とあるC
私の名前は・・・・便宜上Cとでも読んでもらおうか。
この際Cというものはなんだって構わない。キャロルでもサイモンでもいいだろう。ただし私は日本人、和名である。
だからこそありえもしないイニシアルであるCを用いたい。Cという音を私はとても気に入っている。歯並びのいい口を前面に押し立てて「シー」と発音するのだ。
虫歯だらけで銀歯の見え隠れしてるみっともない輩にはできない芸当だと自負している。また、口角があがって片エクボができる様も異性男性問わず好印象をもたらすものではないだろうか。
断りをしておくが、私はなにもナルシズムを云々語るつもりは毛頭ない。
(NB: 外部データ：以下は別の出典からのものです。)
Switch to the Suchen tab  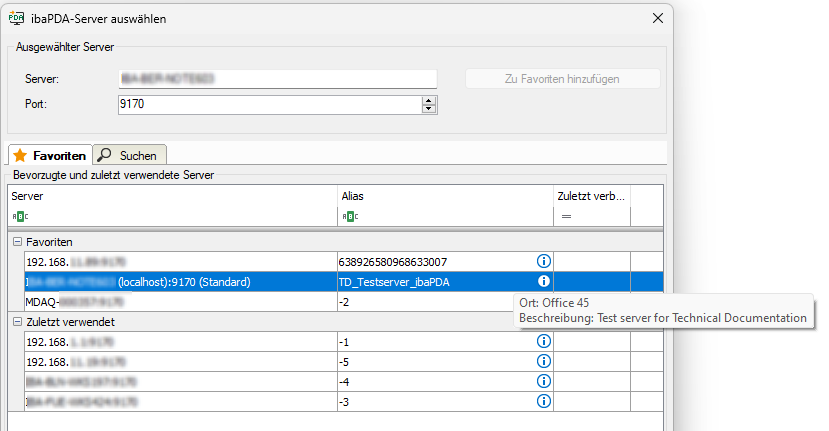[x=129, y=156]
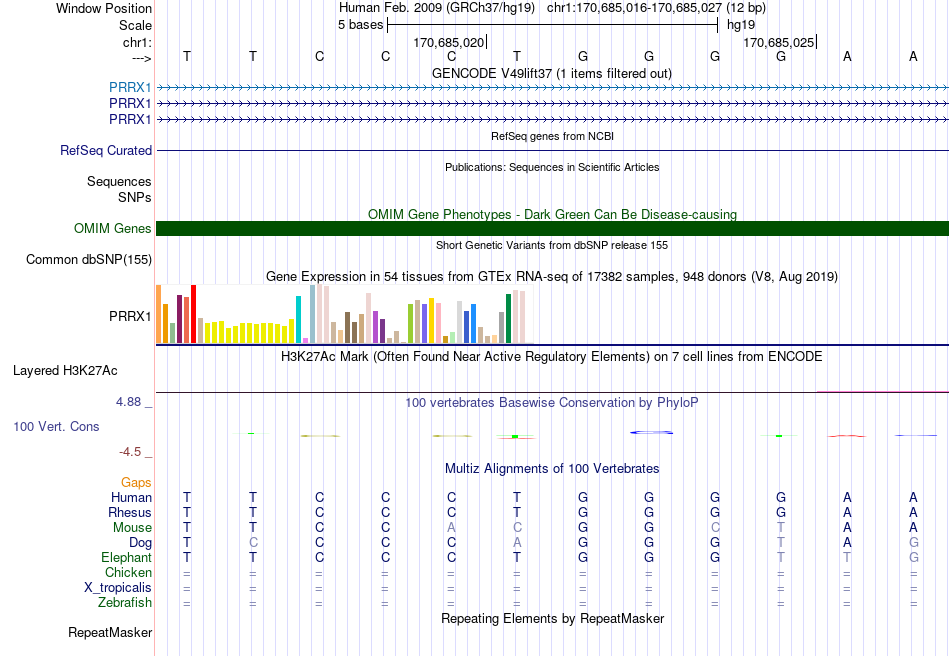Click the cyan bar in GTEx PRRX1 chart
This screenshot has width=950, height=656.
(x=298, y=319)
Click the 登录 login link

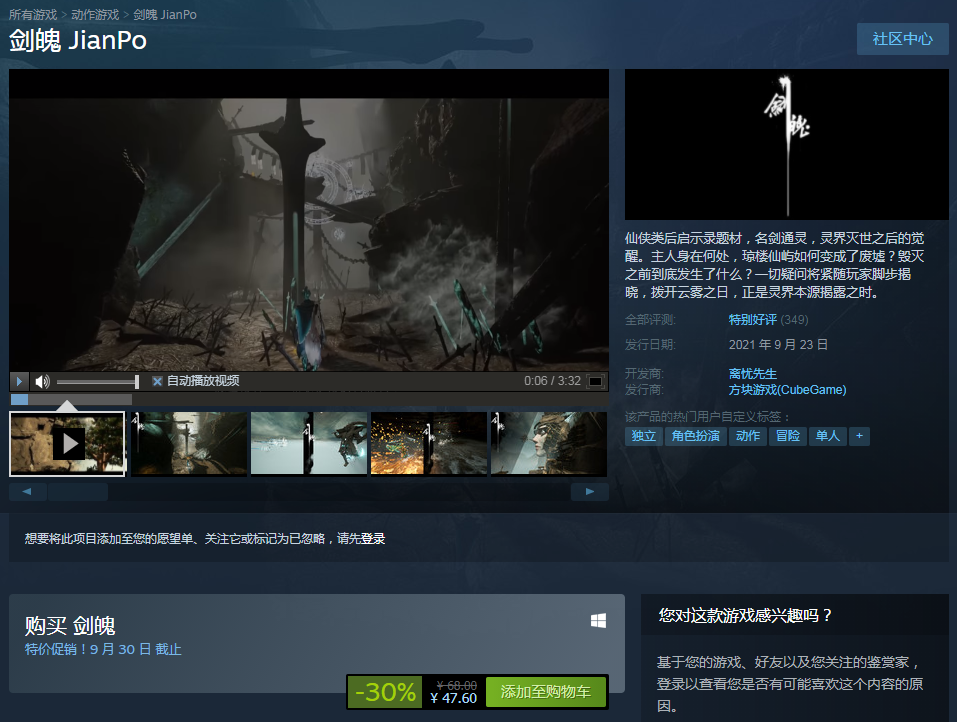click(373, 538)
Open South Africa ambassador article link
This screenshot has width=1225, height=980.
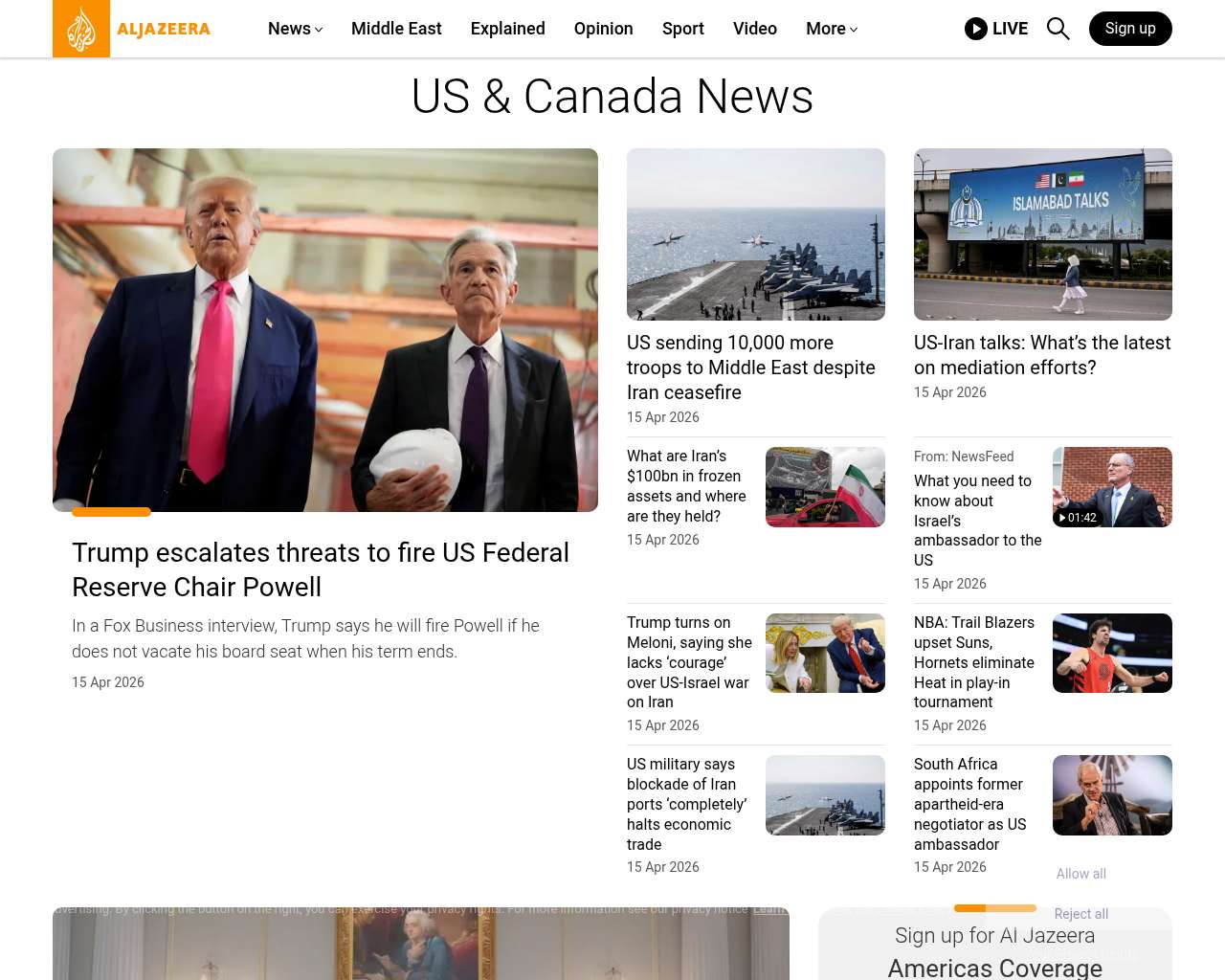969,804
ただ、そう単なる自己紹介である。私の右手に握られている色鉛筆、十二本入りで八百円のしろものである。大して高くもなければ安くもない。
これについて注目をひいたのはもちろんこの色鉛筆を使って私が何かをしでかすから。というわけである。まず、空を圧迫する材質のよくわからない石壁に水色の芯でざっと一面を塗る。
この色は後に光源の当てられた装飾の光の部分に使うのだ。そこから色相、明度、濃度を視野に入れながら無心に描き続ける。遊びで黄色のハイライトを散りばめて完成である。
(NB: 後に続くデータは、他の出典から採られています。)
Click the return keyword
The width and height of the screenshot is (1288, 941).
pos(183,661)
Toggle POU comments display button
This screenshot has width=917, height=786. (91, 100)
ピカソの青の時代には程遠く比べることもおこがましいが、中々上出来なものが出来上がった。私は昔から鉛筆やシャープペンシルの芯を舐めてしまう癖があるのだが、色鉛筆に関しては
そのような行為に及ぶ衝動に掻き立てられない。グラファイトの濃度が違うからなのであろうか。だとすれば、私はグラファイトというものに一種の依存的な部分があるのかもしれない。
グラファイトというのは炭素分子の集合体である。構造によってはダイヤモンドと同じであるから驚きである。高等学校でそれを習った時の感動は今でも鮮明に焼きついている。
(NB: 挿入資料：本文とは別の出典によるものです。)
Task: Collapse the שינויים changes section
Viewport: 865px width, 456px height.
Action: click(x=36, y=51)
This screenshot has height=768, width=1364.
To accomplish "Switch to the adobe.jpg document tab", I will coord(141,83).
成績は決していいほうではなかったが私には理学の才があった。いや、理学のみが他と比べて圧倒的に秀でていただけであり、世界的、全国的にみれば大したことではない。
落書きの時間が終わった。
外出許可終了の時刻を知らせる人口鴉拡声器がカーアカーア、と鳴り始めた。
絵も完成したことであるし、六畳半の我が家へ戻ろう。後ろを振り返り遠目から作品に目を向けた。
これは昨日の物語。
これは語られていく物語。
あの時までの廃棄された神話はもう誰も語らない。